Scan the data below for the string "input". Copy every line where it appears.

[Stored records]
━━━━━━━━━━━━━━━━━━━━━━━━━━━━━━

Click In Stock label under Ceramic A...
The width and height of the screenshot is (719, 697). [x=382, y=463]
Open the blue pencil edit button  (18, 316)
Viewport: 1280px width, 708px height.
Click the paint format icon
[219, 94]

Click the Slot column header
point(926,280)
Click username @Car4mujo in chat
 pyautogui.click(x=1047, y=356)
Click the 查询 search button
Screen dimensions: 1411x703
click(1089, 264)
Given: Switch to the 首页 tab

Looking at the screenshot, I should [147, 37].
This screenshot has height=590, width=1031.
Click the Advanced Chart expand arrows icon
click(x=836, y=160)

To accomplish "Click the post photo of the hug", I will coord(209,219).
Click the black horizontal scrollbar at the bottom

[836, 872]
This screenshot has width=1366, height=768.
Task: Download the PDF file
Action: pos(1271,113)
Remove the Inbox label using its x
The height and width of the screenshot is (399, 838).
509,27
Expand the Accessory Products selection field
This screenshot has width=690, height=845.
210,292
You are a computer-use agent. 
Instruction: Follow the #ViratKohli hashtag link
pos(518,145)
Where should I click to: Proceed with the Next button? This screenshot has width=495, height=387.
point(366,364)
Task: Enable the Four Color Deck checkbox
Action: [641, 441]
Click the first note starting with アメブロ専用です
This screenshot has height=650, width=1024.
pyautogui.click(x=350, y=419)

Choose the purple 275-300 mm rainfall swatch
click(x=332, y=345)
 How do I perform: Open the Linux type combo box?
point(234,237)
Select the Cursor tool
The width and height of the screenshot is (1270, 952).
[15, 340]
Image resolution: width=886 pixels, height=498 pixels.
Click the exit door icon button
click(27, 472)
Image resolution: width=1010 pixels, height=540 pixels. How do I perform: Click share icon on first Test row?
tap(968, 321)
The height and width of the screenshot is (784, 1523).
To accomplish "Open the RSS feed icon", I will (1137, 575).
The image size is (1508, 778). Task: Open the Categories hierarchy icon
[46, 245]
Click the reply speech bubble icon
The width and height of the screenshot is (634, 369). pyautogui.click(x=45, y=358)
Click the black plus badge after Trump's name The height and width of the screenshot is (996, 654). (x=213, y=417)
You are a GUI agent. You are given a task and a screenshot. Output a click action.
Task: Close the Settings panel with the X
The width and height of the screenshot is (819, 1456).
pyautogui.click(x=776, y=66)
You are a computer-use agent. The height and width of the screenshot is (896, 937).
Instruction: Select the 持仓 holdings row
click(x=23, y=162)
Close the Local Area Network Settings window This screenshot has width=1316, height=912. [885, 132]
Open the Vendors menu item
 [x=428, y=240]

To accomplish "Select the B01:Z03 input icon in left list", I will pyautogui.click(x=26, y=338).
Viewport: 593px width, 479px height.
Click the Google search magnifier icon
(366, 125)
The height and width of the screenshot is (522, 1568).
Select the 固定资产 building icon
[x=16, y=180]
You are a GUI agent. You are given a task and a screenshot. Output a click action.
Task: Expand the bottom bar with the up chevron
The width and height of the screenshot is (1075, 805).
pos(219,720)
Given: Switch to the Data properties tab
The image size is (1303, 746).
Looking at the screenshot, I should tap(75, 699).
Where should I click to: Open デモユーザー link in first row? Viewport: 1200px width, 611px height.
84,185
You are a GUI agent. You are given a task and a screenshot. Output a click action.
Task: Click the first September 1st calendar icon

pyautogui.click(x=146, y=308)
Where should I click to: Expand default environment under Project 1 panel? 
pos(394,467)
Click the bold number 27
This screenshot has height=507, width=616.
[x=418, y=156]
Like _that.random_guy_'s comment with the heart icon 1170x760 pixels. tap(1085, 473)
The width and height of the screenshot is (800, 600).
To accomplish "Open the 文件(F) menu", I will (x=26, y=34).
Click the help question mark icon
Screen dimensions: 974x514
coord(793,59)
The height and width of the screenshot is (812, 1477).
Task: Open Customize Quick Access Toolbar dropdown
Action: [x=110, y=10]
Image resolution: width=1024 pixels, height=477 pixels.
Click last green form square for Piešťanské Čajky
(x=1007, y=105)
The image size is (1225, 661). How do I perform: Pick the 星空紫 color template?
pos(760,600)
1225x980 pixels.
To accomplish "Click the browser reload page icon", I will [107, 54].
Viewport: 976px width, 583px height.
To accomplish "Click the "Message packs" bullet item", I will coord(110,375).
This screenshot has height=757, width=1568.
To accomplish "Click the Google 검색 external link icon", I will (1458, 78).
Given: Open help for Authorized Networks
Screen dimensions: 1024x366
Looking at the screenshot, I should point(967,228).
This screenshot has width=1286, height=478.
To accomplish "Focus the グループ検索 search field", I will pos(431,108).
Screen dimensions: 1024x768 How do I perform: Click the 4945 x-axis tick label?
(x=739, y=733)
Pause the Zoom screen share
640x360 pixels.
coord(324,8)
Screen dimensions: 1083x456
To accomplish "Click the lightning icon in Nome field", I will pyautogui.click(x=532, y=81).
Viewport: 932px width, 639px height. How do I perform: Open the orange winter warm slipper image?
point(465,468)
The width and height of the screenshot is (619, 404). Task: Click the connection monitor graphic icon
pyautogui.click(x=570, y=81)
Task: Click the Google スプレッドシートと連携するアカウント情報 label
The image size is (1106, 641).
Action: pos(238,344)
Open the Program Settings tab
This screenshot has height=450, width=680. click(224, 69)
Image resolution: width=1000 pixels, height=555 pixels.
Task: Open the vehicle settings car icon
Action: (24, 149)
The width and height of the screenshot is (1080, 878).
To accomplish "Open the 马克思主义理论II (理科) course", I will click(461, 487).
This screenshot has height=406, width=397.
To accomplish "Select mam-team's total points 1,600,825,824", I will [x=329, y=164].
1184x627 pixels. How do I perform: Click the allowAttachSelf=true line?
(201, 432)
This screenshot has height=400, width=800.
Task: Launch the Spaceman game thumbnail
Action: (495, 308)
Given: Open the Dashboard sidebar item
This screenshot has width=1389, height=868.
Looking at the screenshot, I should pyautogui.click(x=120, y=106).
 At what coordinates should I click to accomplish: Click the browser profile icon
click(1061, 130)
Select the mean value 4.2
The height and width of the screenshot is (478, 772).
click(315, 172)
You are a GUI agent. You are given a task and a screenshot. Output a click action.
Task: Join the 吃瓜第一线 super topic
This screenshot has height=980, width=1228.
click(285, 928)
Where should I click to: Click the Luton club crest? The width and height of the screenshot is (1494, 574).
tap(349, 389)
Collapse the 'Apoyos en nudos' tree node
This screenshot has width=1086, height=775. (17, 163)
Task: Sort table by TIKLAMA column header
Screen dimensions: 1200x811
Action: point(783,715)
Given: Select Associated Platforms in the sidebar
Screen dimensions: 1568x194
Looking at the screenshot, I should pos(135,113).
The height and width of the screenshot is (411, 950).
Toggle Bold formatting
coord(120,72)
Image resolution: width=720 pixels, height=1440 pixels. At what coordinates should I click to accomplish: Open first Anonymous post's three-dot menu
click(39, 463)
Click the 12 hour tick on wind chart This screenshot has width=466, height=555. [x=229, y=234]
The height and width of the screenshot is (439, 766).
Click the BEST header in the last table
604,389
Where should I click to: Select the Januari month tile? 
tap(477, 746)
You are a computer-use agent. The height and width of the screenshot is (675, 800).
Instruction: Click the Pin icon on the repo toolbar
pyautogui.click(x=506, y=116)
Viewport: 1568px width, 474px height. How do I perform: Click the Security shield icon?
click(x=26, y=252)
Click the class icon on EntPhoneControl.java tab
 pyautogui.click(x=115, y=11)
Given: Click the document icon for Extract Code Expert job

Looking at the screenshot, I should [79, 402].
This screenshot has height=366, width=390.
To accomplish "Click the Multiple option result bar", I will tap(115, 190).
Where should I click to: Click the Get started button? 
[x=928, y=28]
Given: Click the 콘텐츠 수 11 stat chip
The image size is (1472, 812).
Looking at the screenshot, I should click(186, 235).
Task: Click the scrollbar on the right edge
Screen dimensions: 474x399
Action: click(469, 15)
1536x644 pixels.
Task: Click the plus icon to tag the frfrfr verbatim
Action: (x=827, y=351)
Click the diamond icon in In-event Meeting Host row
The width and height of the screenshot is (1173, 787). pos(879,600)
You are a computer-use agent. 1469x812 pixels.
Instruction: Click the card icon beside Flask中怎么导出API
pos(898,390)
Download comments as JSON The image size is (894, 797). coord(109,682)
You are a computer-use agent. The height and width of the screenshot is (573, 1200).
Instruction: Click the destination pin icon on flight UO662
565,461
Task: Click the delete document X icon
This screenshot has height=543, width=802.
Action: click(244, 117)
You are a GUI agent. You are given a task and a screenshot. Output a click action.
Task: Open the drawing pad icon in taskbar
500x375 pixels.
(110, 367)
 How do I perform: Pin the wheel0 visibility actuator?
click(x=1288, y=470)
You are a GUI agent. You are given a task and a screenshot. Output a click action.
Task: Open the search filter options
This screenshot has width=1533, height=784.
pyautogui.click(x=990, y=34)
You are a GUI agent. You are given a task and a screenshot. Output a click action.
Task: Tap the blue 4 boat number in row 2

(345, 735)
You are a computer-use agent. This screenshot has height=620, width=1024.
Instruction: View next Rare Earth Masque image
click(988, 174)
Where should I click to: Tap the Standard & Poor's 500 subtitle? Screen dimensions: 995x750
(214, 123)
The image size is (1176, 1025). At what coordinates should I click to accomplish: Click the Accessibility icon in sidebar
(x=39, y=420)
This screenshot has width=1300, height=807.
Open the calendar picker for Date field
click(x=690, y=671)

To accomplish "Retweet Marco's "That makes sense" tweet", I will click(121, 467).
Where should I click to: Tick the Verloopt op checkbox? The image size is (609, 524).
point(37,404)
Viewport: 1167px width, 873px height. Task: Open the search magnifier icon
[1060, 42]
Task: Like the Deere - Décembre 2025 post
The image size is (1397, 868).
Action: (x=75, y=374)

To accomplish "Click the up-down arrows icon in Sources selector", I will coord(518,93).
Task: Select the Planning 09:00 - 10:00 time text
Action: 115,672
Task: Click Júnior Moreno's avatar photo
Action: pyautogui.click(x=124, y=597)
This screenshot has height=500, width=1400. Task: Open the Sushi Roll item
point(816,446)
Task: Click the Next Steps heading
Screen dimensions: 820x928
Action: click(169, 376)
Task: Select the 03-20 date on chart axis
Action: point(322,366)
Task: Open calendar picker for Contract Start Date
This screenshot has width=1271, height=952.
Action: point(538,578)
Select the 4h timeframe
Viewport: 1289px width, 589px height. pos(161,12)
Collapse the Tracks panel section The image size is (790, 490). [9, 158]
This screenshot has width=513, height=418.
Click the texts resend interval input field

━━━━━━━━━━━━━━━━━━━━━━━━━━━━━━

RESULT FOR THIS EXERCISE ::
To accomplish "Select the B01:Z03 input icon in left list", I will pyautogui.click(x=26, y=338).
Click the texts resend interval input field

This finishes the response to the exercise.